In coming to this decision I have (and still do) wrestled with my conscience.
But I have had to admit defeat.
I should be better than this. I’m an Eighties chick. I’ve been bought up with an attitude that I can have it all. I can do it all. I can have a husband, children, a full time engaging and challenging job. My house should be beautiful, with interior design to impress Laurence Llewelyn-Bowen, ready for visitors at a moments notice, and my garden should be colourful, weed-free and producing vegetables all year round.
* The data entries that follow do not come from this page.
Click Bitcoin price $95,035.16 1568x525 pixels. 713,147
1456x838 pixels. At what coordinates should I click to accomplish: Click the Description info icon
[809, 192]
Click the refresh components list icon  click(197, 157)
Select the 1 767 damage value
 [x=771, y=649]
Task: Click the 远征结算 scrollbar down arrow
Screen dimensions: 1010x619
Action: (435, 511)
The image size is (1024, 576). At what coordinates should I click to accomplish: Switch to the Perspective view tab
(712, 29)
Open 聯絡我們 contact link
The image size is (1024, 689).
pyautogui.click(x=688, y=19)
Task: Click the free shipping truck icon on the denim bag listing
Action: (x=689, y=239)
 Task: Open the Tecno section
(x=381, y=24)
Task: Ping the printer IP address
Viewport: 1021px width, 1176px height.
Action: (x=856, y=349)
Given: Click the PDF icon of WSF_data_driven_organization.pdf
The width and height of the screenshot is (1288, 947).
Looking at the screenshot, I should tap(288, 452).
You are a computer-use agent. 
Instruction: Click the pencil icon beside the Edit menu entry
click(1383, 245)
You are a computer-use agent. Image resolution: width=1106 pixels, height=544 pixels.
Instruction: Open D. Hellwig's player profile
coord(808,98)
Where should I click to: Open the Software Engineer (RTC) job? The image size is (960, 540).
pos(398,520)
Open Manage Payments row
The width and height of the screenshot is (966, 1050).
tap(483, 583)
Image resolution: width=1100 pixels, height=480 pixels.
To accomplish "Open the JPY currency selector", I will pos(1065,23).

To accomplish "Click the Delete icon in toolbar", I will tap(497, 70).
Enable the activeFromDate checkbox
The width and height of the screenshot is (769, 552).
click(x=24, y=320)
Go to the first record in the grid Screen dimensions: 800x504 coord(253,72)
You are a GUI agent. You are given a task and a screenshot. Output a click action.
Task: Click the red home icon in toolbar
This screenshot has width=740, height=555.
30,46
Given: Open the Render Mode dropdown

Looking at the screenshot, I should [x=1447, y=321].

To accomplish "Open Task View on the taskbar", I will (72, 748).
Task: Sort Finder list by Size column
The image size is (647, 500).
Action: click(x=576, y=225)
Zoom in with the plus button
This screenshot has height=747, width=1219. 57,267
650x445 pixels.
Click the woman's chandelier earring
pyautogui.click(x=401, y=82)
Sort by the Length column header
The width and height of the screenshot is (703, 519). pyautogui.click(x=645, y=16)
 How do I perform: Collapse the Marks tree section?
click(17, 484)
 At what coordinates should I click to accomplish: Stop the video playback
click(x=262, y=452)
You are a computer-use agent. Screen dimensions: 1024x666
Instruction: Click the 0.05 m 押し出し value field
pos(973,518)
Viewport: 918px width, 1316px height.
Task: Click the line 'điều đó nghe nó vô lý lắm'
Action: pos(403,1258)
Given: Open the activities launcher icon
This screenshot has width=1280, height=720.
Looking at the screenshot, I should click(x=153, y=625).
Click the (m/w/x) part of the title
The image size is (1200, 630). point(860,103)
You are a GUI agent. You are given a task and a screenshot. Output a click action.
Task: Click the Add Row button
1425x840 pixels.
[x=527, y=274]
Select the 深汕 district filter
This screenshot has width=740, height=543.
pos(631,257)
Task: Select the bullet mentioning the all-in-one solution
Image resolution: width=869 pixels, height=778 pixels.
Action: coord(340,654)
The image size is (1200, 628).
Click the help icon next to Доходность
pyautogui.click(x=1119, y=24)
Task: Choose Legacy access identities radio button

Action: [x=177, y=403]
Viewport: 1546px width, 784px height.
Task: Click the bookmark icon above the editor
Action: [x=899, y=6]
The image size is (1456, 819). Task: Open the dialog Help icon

I can walk the dogs, go to the gym, read the latest novel or advice book, write regularly on this blog and be fashionably, professionally and attractively presented at all times.
But it’s just not happening.
So today I decided to take an element away that has been stressing me out.
My Mount Everest ironing pile.
I have suspected for many months that I possess, in fact, a full and varied wardrobe that would satisfy Gok Wan. Unfortunately the majority of it has built into a pile the size of which can only be measured by some serious trigonometry in one corner of my living room.
So this morning I removed all those fitted ladies work shirts from the pile, stuffed them into a bag and took them down to the dry cleaners to be washed and ironed.
OK, it cost me a few pounds.
But the weight that has been lifted from my shoulders is immense and it means I can now manage the rest of it. The cardigans, t-shirts and casual attire that has been hidden right at the bottom has now been rediscovered. I can be nicely turned out for work and I can turn my attention to everything else on my to-do list.
The truth is, I can’t do everything. I have to muddle along with everyone else, trying to please as many people as I can and accepting that not everyone is going to be lucky today.
Perhaps it’ll be their turn tomorrow.
Looking after our own well-being is so important. I’m no good to anyone if I’m not focused on the important stuff (birthdays, deadlines, budgets, putting food on the table etc.) and I can’t do that if I’m worrying about being eaten alive by the entity evolving into a malicious consciousness that was previously my ironing pile.
So please don’t judge my untidy home, weedy garden, dishevelled family and old Mother Hubbard cupboards…but you can marvel at my crisply ironed shirt!
What changes have you made to improve your well-being?